Royal Opera House, Covent Garden. Melodramma giocoso in two acts. Paris Opera production.
Despite the baritone Ludovic Tézier’s sore throat, which forced the opera house to station a substitute singer in shirtsleeves at the stage left proscenium arch with a lighted music stand and score for the second act — Tézier mimed his part with great energy — this is a sure-paced, well sung, well staged production of an old crowd-pleaser. And it pleased this crowd greatly too, including me.
The first act setting featured multiple bales of hay with more of them in perspective at a distance; this is farmland, presumably Italy, circa 1950s. And the second act featured more bales of hay left and right, divided by a platform for dancing, resting on four ersatz bales of hay. The second scene of the first act was the end of a bar at the edge of town, with a road running through it diagonally upstage, giving Doctor Dulcamara, the genial, resourceful quack doctor, room and generous space to arrive in his great big delivery truck, with sides that open up top and bottom to reveal the interior, full of bottles of his famous elixir.
So, an updating of Donizetti’s 1832 instant success. Finally, I think it doesn’t matter very much what period you assign it to. It has all the time-tested elements of the love-lorn suitor, the smart-ass military man who makes a temporary play for the heroine (Adina, Aleksandra Korgok) but is called away to duty elsewhere — but not before he complicates the plot by insisting on marrying Adina that very night. True love wins out; as Gilbert’s Mikado (which I have just finished playing, in the local Valley Light Opera production) puts it: “Virtue is triumphant only in theatrical performances.”
It was the usual packed house, in Covent Garden’s brilliant, spectacular auditorium, a broad wonder of red plush and yellow gilt. It’s something of a thrill just riding up the escalator to the Amphitheater, where seats are a mere £39.00, though obscenely expensive lower down in the house.
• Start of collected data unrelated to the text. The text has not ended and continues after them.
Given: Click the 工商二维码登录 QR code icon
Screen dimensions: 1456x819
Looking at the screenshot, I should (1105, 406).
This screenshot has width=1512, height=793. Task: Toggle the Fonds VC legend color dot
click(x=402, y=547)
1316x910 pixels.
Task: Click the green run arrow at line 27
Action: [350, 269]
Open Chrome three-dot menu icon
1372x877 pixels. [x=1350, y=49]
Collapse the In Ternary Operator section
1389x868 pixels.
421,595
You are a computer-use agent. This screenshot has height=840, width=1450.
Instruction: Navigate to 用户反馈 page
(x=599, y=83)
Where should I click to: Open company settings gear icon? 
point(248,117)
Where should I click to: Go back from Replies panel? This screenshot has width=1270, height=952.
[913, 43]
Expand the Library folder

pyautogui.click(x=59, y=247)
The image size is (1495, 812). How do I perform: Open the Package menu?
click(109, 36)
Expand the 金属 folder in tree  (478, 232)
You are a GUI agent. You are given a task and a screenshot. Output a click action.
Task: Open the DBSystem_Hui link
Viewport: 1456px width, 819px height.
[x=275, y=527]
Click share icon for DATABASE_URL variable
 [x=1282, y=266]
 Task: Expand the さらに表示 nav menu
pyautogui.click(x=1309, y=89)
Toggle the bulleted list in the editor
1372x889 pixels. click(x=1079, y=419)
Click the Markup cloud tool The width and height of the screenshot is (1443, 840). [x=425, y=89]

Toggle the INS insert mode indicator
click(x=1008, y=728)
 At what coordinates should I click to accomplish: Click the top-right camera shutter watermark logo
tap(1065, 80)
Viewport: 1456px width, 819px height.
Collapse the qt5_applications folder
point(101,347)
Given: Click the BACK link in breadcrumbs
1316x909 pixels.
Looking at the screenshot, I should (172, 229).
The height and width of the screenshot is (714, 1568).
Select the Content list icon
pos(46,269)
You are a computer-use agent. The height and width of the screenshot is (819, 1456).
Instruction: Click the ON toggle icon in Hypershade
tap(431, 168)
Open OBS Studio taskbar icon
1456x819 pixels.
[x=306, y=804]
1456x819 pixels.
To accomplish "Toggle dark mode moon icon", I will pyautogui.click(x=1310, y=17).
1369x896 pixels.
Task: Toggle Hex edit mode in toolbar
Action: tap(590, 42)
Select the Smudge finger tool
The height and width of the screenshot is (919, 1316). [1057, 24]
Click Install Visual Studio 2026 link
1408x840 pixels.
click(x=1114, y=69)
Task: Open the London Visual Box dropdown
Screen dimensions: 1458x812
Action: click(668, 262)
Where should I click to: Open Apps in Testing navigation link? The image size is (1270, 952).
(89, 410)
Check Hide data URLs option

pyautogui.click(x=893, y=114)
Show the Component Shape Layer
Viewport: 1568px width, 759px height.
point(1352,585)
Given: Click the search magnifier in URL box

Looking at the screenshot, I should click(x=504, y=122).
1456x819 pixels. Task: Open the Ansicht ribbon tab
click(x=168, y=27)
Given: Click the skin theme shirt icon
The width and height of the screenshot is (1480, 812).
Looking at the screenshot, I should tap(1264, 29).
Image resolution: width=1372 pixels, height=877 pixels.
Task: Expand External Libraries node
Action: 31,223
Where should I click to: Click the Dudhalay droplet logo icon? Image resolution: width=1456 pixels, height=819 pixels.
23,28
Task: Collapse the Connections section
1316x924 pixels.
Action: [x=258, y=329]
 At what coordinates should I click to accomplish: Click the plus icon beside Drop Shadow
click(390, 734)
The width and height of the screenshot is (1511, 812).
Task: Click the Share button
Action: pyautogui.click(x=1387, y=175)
From there (M 33, M 34) we had a clear view, not only of the entire stage — sightlines are quite excellent — but also of the slips on either side, the upper slips being for standing only. One had a momentary vision of impecunious students who love — or need to learn to love — the opera enough to stand there through a three-hour presentation of an admittedly lively and musically various opera. I wonder if those slips will be all taken for Parsifal, which opens on Thursday, December 6, at 5:00 in the afternoon?